Text extract:
A Story of a Cherrycake… One that Keeps Getting Remade and Rewritten.

William McGonagle
2 min readNov 28, 2023

Around this time last year, I wanted to build a programming language. It was a large task but I decided to commit myself.

Me, suddenly getting called by Cherrycake.

The first version was thrown together in Javascript and did not work. The same went for the second and third versions as well. I quickly found that there are only a few people who have ever built programming languages, and even fewer who have documented the process.

This lack of learning resources forced me to do something hard… stop and think. I drew out the language compiler as a machine, and split the insides into several parts: tokenizer, parser, tree shaker, etc.

I then got to work, building every part incrementally and testing each one individually. The final language compiler was done, and had features that I was quite proud of.

With a single command, I could generate documentation for an entire file of code– saving me hours of boring work. With just another command, I could ‘beautify’ my code– making it more readable and concise.

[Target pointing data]
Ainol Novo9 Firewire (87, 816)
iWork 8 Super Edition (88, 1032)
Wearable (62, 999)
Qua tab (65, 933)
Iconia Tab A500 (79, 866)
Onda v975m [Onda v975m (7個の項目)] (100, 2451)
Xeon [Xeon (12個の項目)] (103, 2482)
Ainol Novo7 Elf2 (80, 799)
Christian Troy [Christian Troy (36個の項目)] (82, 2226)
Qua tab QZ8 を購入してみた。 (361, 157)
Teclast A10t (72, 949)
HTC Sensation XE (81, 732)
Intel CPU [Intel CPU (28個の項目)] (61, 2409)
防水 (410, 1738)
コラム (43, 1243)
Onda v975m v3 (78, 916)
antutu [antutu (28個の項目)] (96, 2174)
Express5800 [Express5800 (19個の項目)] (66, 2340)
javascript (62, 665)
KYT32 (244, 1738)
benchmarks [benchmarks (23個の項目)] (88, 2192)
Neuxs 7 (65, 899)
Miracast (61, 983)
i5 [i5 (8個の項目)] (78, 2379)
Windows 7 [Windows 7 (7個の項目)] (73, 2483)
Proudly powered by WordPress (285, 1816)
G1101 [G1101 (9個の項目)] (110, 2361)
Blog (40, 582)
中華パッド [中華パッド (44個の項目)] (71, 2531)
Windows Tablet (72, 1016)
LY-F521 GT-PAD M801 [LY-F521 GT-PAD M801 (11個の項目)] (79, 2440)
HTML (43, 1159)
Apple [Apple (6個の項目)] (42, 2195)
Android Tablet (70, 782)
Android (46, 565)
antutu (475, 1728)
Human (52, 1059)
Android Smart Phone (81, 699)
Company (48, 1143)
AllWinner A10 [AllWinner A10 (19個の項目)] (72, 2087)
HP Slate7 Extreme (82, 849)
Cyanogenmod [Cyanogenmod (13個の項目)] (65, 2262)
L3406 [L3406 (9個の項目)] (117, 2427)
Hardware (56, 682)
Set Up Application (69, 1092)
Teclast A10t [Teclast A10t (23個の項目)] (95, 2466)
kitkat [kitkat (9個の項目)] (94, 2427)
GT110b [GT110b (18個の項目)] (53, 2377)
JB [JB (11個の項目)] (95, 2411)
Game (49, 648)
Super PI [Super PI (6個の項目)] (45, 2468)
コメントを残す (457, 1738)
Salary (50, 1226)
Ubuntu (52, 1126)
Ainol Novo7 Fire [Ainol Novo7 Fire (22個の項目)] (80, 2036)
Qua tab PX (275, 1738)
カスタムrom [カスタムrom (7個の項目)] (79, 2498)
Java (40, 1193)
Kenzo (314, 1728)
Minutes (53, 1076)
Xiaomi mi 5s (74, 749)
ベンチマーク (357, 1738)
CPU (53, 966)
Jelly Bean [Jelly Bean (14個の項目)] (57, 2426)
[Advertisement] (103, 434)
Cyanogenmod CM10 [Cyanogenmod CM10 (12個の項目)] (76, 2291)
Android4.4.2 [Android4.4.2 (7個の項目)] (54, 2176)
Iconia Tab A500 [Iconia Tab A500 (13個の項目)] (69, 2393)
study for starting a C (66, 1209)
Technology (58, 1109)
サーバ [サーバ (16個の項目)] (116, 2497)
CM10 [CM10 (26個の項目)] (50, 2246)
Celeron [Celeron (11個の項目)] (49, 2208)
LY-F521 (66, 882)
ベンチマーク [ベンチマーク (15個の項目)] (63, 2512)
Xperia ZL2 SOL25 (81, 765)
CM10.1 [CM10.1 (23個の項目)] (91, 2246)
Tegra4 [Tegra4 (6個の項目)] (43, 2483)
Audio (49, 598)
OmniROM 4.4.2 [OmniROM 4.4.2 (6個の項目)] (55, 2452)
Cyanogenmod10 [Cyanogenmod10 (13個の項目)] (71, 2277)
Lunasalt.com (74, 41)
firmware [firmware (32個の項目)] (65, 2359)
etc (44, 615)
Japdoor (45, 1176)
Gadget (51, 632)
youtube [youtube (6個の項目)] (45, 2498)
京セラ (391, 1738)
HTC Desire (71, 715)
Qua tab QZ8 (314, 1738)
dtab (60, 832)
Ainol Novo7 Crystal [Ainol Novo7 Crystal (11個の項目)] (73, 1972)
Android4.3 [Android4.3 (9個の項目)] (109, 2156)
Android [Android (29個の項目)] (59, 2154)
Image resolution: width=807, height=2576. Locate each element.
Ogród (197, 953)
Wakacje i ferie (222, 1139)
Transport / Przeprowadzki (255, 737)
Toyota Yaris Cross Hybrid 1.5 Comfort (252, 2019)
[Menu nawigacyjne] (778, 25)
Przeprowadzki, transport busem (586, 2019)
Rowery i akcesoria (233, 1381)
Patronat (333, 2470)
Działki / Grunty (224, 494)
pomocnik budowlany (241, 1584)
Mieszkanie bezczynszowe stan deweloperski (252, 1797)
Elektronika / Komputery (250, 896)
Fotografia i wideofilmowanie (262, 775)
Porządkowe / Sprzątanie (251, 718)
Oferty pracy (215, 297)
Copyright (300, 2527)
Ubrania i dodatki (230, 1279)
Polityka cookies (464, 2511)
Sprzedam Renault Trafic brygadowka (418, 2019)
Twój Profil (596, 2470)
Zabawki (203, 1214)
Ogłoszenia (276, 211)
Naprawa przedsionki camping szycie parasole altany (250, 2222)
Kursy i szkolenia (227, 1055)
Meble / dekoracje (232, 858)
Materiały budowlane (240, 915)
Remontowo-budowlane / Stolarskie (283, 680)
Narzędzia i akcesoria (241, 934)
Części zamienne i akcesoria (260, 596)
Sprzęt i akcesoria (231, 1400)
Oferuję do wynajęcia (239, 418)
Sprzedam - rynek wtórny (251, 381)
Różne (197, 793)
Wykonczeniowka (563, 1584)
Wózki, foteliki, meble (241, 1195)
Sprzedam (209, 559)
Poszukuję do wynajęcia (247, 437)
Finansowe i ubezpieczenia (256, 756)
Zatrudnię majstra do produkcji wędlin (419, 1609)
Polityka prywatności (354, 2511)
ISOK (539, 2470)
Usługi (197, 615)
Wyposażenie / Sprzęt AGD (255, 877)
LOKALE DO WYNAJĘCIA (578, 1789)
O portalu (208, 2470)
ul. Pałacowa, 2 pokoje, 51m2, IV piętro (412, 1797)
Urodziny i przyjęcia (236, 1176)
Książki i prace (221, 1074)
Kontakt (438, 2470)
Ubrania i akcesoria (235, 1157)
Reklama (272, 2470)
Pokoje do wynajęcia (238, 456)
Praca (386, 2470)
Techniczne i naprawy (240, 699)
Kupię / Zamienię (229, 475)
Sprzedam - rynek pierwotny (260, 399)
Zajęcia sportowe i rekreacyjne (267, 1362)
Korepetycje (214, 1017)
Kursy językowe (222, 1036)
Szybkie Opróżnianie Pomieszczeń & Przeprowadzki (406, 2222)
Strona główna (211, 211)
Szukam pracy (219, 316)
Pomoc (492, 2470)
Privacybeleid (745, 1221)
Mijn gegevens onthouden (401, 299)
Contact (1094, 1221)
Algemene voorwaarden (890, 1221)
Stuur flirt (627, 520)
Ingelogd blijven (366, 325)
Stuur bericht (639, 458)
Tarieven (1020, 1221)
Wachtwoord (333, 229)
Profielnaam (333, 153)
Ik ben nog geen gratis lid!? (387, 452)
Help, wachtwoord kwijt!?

Exercise tasks:
[1] Extract everything in the Cherrycake story from "A Story of a" down to "documented the process.".
[2] Continue the Cherrycake story from the point where it stops.
This material stands apart from the Cherrycake story.

Answers to the problems:
[1]
A Story of a Cherrycake… One that Keeps Getting Remade and Rewritten.

William McGonagle
2 min readNov 28, 2023

Around this time last year, I wanted to build a programming language. It was a large task but I decided to commit myself.

Me, suddenly getting called by Cherrycake.

The first version was thrown together in Javascript and did not work. The same went for the second and third versions as well. I quickly found that there are only a few people who have ever built programming languages, and even fewer who have documented the process.

[2]
There was only one problem: I could run the code in interpreted mode but I could not compile it. To provide a half baked metaphor: compiled code is like sheet music– it’s pre-written, optimized, and efficient– whereas interpreted code is like improvisation– it’s dynamic, real-time, and can be played with anything.

After this problem came a bigger one– I had other projects to work on.

I’m not saying that I was not proud of what I built. In just a month, I joined a list of ~600 people in human history who have designed their own language– I was incredibly happy. And, much more important, I broke down a complex task and persisted– with a finished product in the end.

And a year later– Now, I’m coming back to it. I’m doing something incredibly stupid and hard… I’m building Cherrycake in Cherrycake. I’ll be documenting the process in a simple-ish way on the blog, and hopefully will have a finished version soon.

My experience moving from a junior to senior developer.

I wrote down this story because I think it’s a nice anecdote and something I did not understand when I started programming– planning is always more important than doing, as doing is the hardest part. So hopefully, if a new programmer reads this, they can learn quicker than I did.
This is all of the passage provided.